Wir stecken in einer dramatischen Energiekrise und wir hatten schon davor, in meinen Haushaltsreden wies ich wiederholt darauf hin, die mit Abstand höchsten Energiepreise in Europa. Eine immense Belastung für Bürger und Unternehmen, ein immenses Risiko für den Industriestandort Deutschland. Anstatt nun in einer derart außergewöhnlichen Situation alles zu unternehmen, um die Breite des Energieangebotes so groß wie möglich zu halten und alle zusätzlichen politischen Preistreiber einzudämmen, passiert leider das Gegenteil. Da werden zum Jahresende weitere ca. 7 Prozent des Stromangebotes mit der Abschaltung der drei letzten AKW vom Markt genommen, da sind erst zwei von geplanten ca. 10 Kohlemeilern aus der Netzreserve wieder im Betrieb, weil der Bund ihren Betrieb nur bis April zulassen will, was das Wiederanfahren für die Betreiber unwirtschaftlich macht. In der Folge wird das Übertragungsnetz immer instabiler. Damit wird im Oktober eine Erhöhung des Übertragungsnetzentgeltes von 3 auf 9 Cent/KWh wohl unvermeidlich sein. Zudem führt die Bundesnetzagentur aktuell eine Anhörung der Netzbetreiber durch mit dem Ziel, die Abschreibungsdauer für Gasnetze von bisher 40 bis 60 Jahren auf ca. 22 Jahre zu verkürzen, weil man um 2045 auch aus dem Gas aussteigen möchte. Die Folge wären weiter steigende Netzentgelte. Ein Teil der derzeitigen Verknappungen und Preisausschläge ist somit hausgemacht.

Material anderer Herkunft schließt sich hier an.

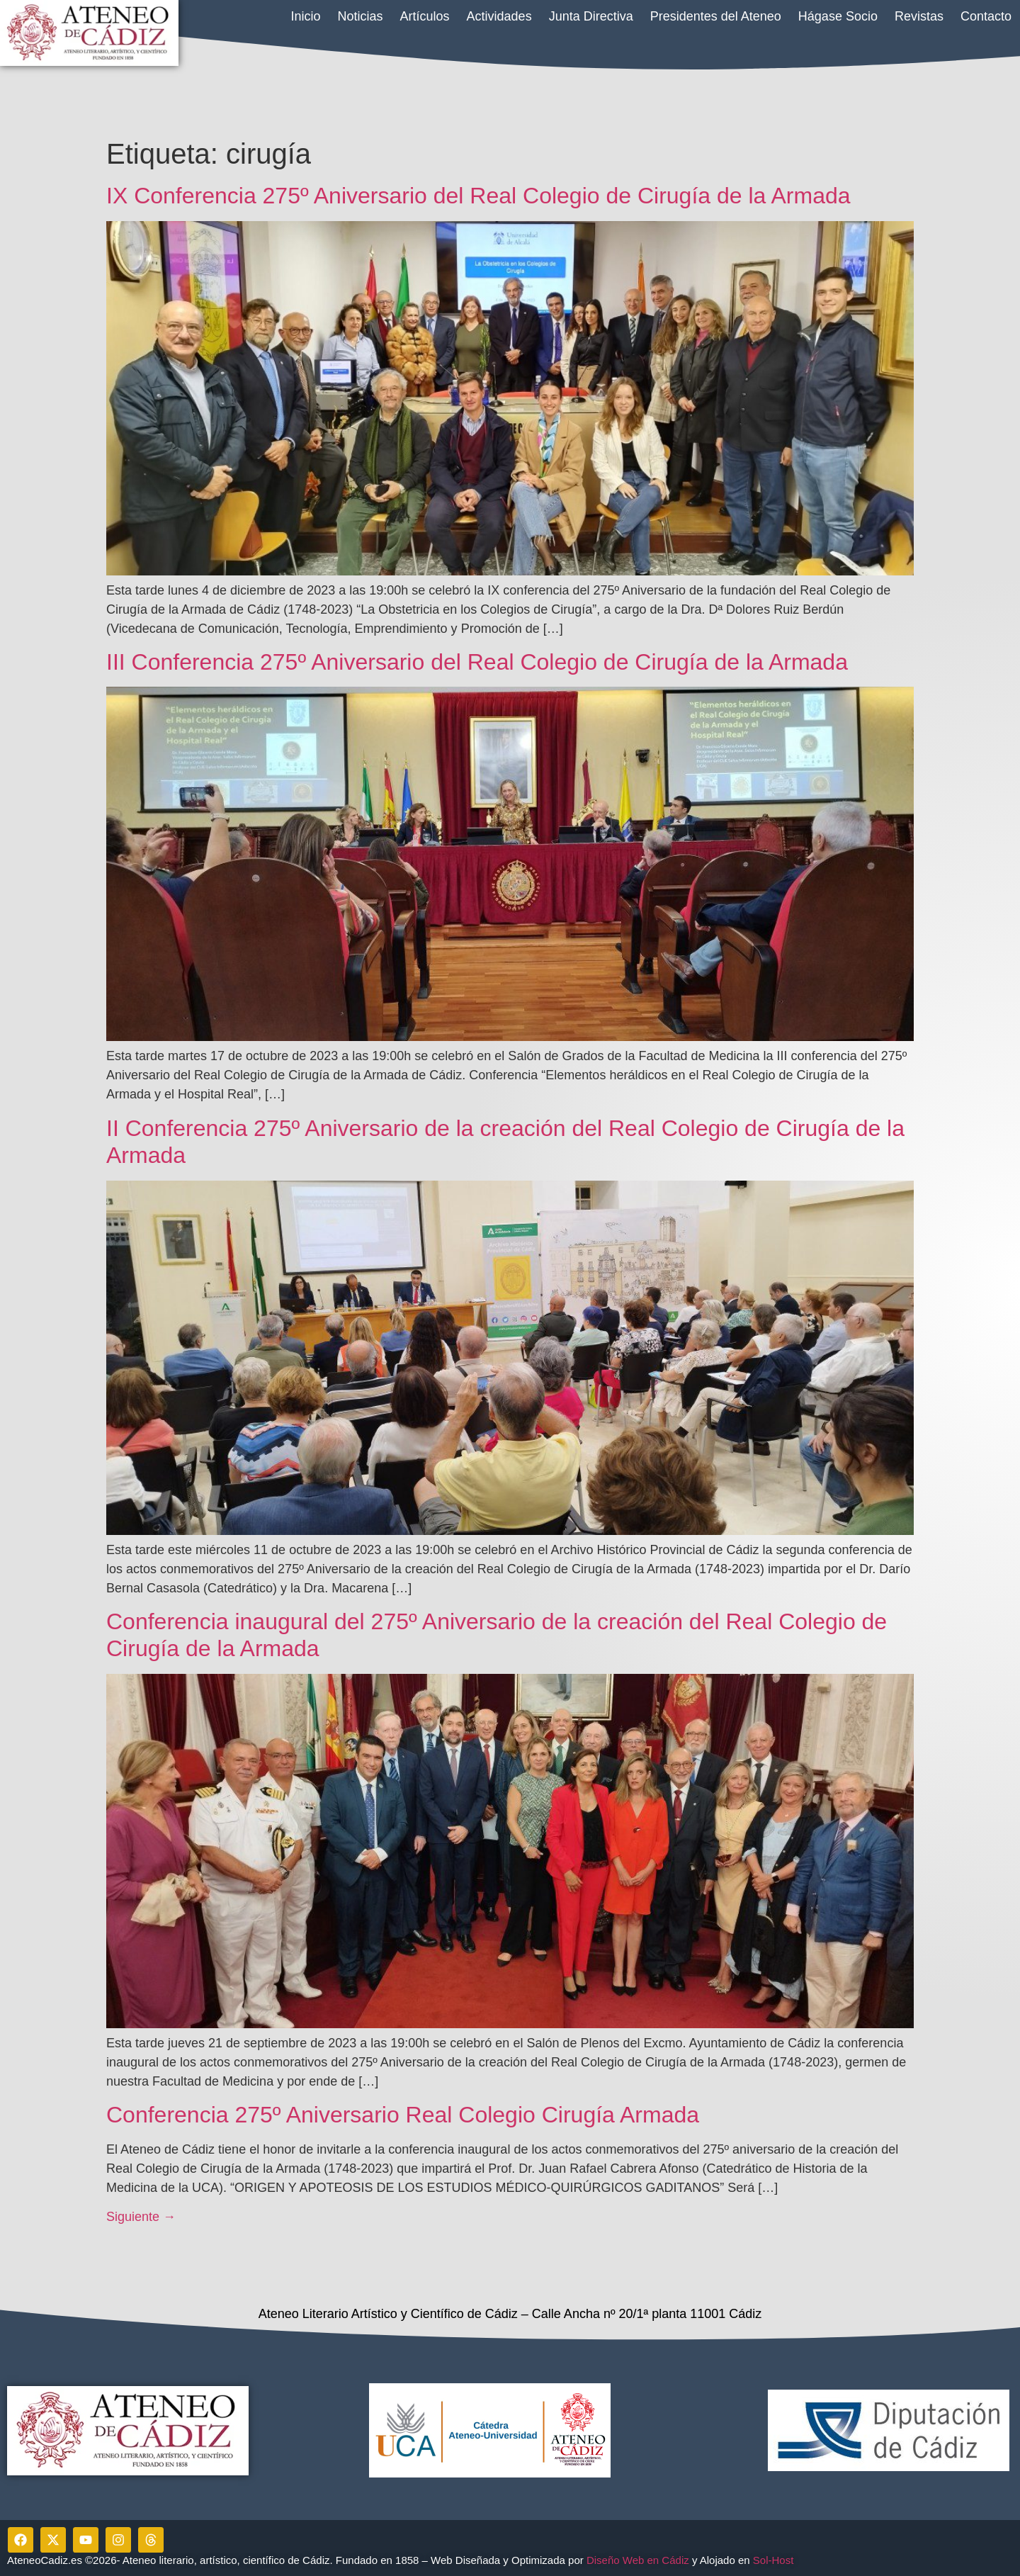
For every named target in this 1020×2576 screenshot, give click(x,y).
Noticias (360, 16)
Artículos (425, 16)
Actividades (499, 16)
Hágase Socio (838, 16)
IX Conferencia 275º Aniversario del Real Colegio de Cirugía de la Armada (478, 195)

Anstatt also der Energiekrise mit Marktmechanismen entgegenzutreten und damit an der Wurzel anzusetzen, setzt man weitgehend einseitig auf die Bekämpfung der Folgen. Dies erfordert einen immer größeren Einsatz von Steuermitteln. Dies wird sicher früher oder später zum erneuten Aussetzen der Schuldenbremse führen und damit zum weiteren Gelddrucken zu Lasten zukünftiger Generationen. In der Folge wird die Inflation nicht eingedämmt, sondern weiter befördert.

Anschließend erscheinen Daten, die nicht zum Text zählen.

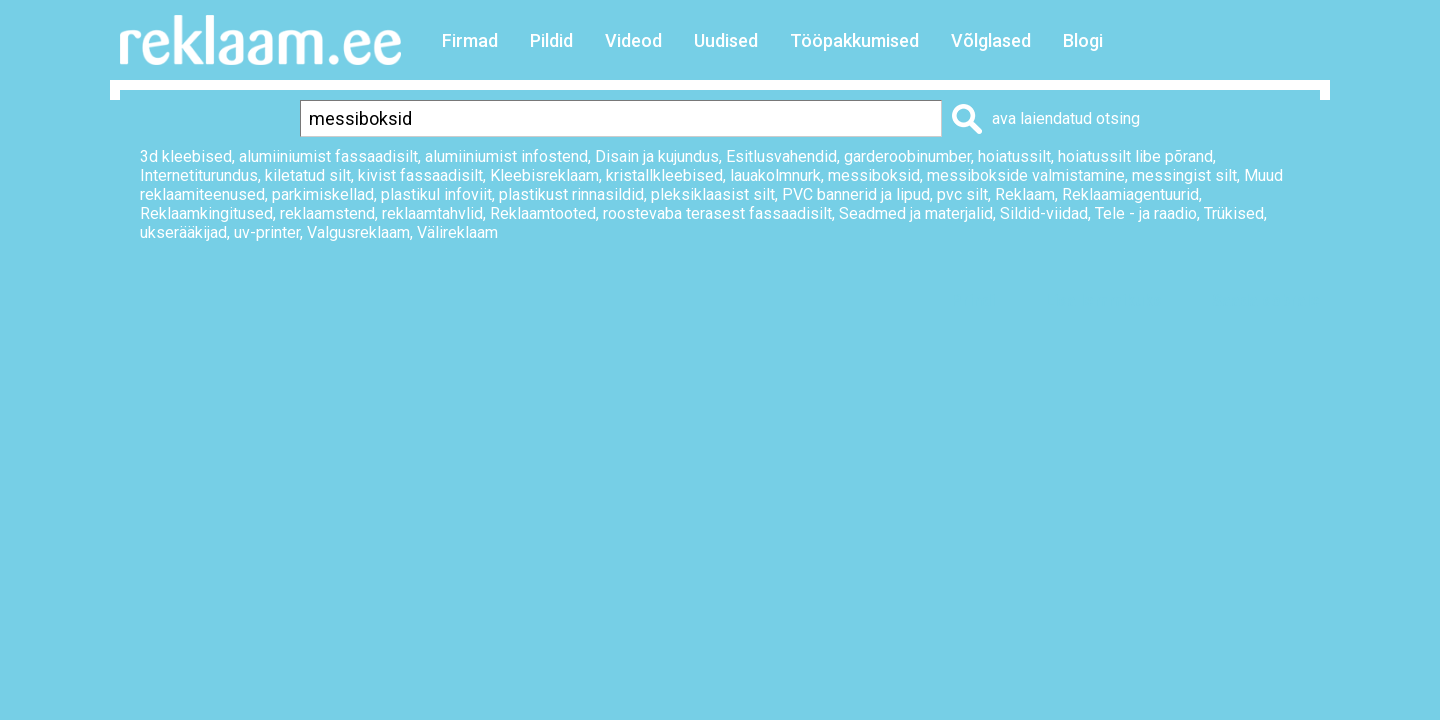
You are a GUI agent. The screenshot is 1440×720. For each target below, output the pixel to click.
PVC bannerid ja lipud (856, 194)
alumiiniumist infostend (506, 156)
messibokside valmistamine (1026, 175)
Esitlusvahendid (781, 156)
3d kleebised (186, 156)
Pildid (551, 40)
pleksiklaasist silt (713, 194)
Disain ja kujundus (657, 156)
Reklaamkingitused (206, 213)
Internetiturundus (199, 175)
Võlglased (991, 40)
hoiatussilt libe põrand (1135, 156)
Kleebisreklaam (544, 175)
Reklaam (1025, 194)
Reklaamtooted (543, 213)
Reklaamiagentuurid (1130, 194)
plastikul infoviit (436, 194)
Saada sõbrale (1266, 300)
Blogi (1083, 40)
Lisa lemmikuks (1103, 300)
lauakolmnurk (775, 175)
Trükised (1234, 213)
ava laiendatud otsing (1066, 118)
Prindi (973, 300)
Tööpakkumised (854, 40)
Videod (633, 40)
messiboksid (874, 175)
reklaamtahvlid (432, 213)
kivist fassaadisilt (420, 175)
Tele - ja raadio (1146, 213)
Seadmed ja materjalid (916, 213)
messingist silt (1184, 175)
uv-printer (267, 232)
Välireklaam (457, 232)
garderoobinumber (907, 156)
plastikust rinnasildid (571, 194)
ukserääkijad (183, 232)
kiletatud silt (308, 175)
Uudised (726, 40)
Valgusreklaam (358, 232)
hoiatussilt (1014, 156)
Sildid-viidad (1044, 213)
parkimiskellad (323, 194)
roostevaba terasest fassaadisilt (717, 213)
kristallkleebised (664, 175)
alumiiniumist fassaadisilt (328, 156)
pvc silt (962, 194)
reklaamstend (327, 213)
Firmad (470, 40)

Und bewegen wir uns bei alledem nicht oft auch reichlich scheinheilig durch die Welt? Da wird in Deutschland Atomkraft als Hochrisikotechnologie abgeschaltet, aber gleichzeitig kaufen wir aus anderen Ländern Atomstrom ein. Da wird in Deutschland Fracking abgelehnt, aber gleichzeitig massiv LNG-Frackinggas im großen Stil importiert. Da wird in Deutschland nur noch darüber gestritten, ob der Kohleabbau 2030 oder doch erst 2038 endet, aber gleichzeitig wird massiv Kohle z.B. aus Kolumbien gegen den dortigen Widerstand der Indigenen eingeführt. Warum muten wir anderen etwas zu um unsere Bedürfnisse zu erfüllen, was wir selbst nicht bereit sind zu geben? Wäre es nicht eine gemeinsame europäische Verantwortung, dass jeder zuerst einmal für die Sicherung seiner Grundlast selbst verantwortlich ist.

Besonders ärgerlich dabei ist jedoch die öffentliche Begleitmusik. Wenn von hochrangigen Politikern in einer solch belastenden für viele schier verzweifelnden Situation der Rat gegeben wird, doch besser zum Waschlappen zu greifen als zur Dusche oder wenn fabuliert wird, wenn ein Bäcker ein paar Wochen zumache, dann sei das keine Insolvenz, dann ist dies nicht nur wenig sensibel, sondern einfach von oben herab gegenüber der Masse der „Normalos“.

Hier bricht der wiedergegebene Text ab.